日本の戸建住宅を襲う「ガラパゴス化」の懸念

日本の戸建住宅を襲う「ガラパゴス化」の懸念

日本の戸建住宅市場に構造変化の兆しが出ています(写真:dwph/iStock)

新設住宅着工戸数で約45%を占める戸建住宅市場に構造変化の兆しが出ている。
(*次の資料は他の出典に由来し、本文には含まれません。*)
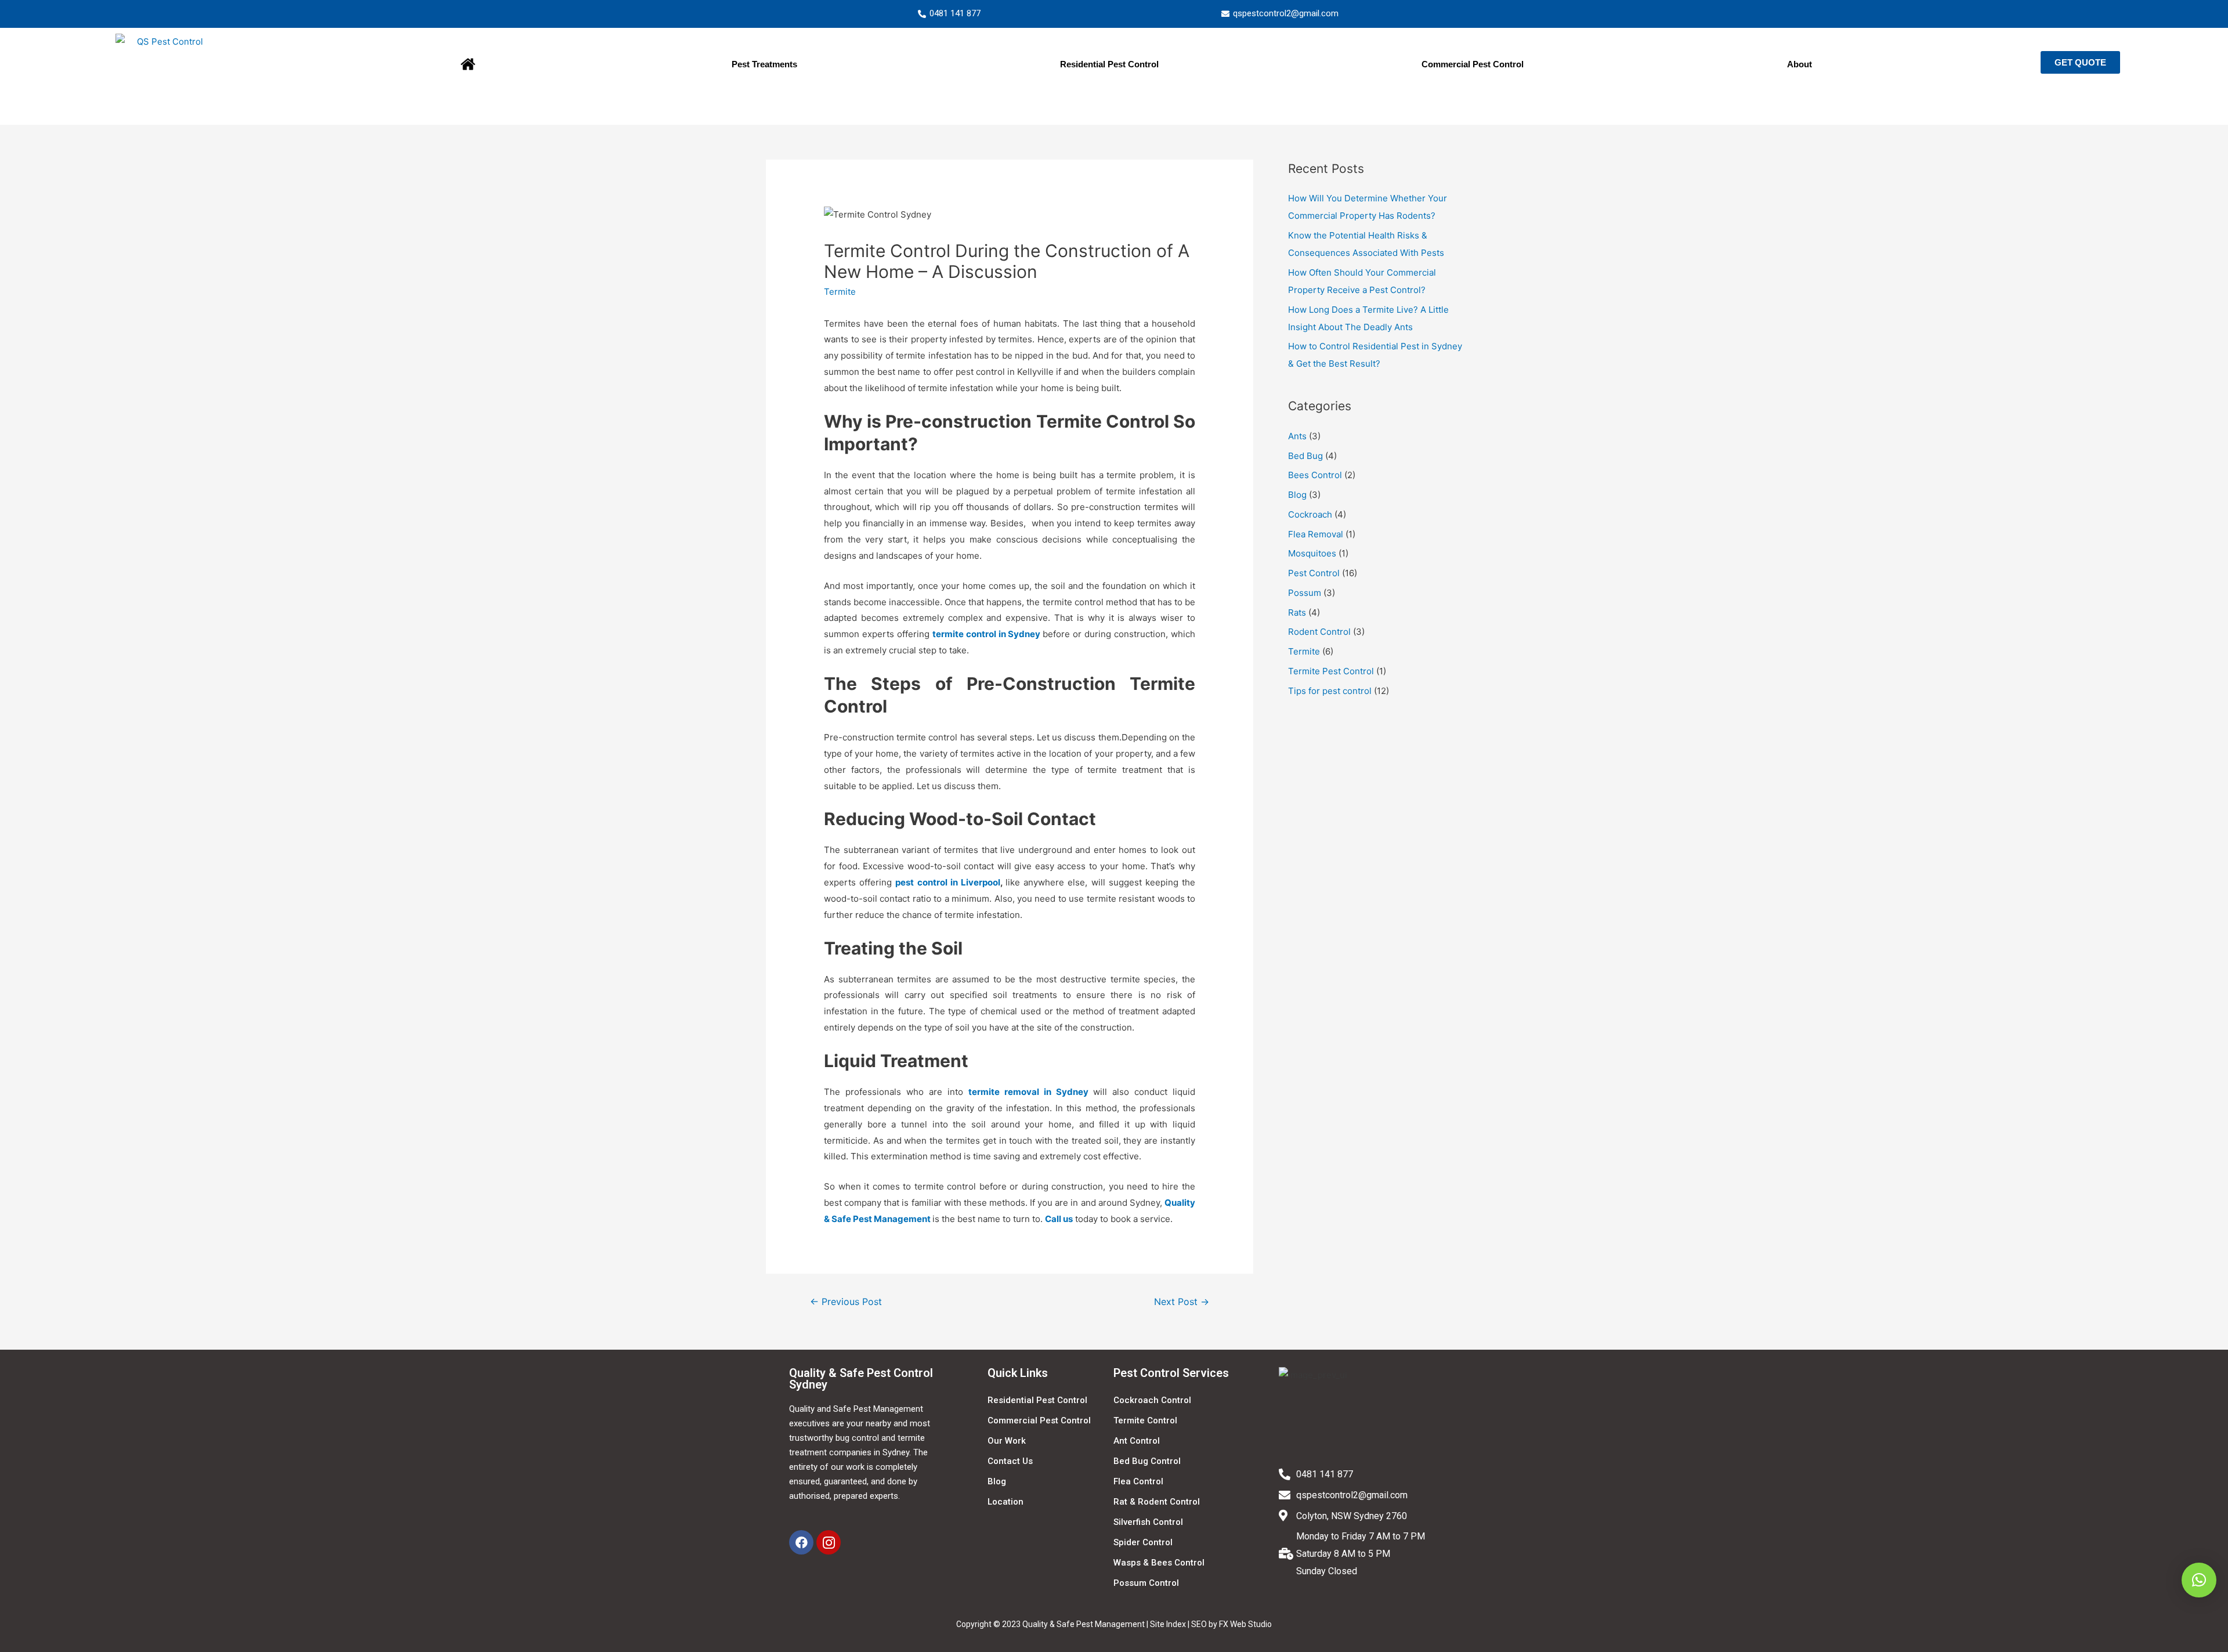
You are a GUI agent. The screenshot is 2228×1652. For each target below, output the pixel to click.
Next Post (1181, 1301)
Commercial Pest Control (1473, 64)
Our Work (1007, 1441)
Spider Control (1143, 1542)
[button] (2080, 62)
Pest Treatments (764, 64)
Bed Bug (1305, 455)
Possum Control (1146, 1583)
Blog (1297, 494)
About (1799, 64)
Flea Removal (1315, 534)
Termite (840, 291)
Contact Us (1010, 1461)
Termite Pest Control (1331, 671)
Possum (1304, 592)
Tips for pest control (1330, 690)
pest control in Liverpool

パナソニック ホームズ、トヨタホームなどの大手プレハブメーカーが木造住宅事業に続々と参入する一方、地方発のパワービルダーや工務店が勢力を伸ばしているのだ。この流れは、2019年10月に予定されている消費税率引き上げ後に一段と加速するとの見方が出ている。いま、住宅市場で何が起きているのか。前後編にわたってリポートする。

■存在感を増すパワービルダー

戸建住宅(除くアパート)の販売棟数で、積水ハウスとトップ争いしている浜松市発祥の一条工務店(東京都江東区)をご存じだろうか。

戸建住宅の市場調査を行っている住宅産業研究所に聞くと、ブランド別の戸建住宅販売棟数では長年、積水ハウスがトップに君臨してきた。しかし、2015年度調査で一条工務店が積水ハウスを抜き、2016年度実績でも年間1万2500棟で1位となったという。

不思議なことに住宅業界でこの話題を聞くことはほとんどない。積水ハウスの広報資料(2018年3月作成)では、積水ハウスの2016年度実績は1万2570棟でトップを守っており、一条工務店のホームページでも僅差で積水ハウスにトップを譲っている。ブランドイメージにもかかわるだけにデリケートな話題なのだろうが、いずれにしても一条工務店が、積水ハウスと肩を並べる位置にいるのは確かなようだ。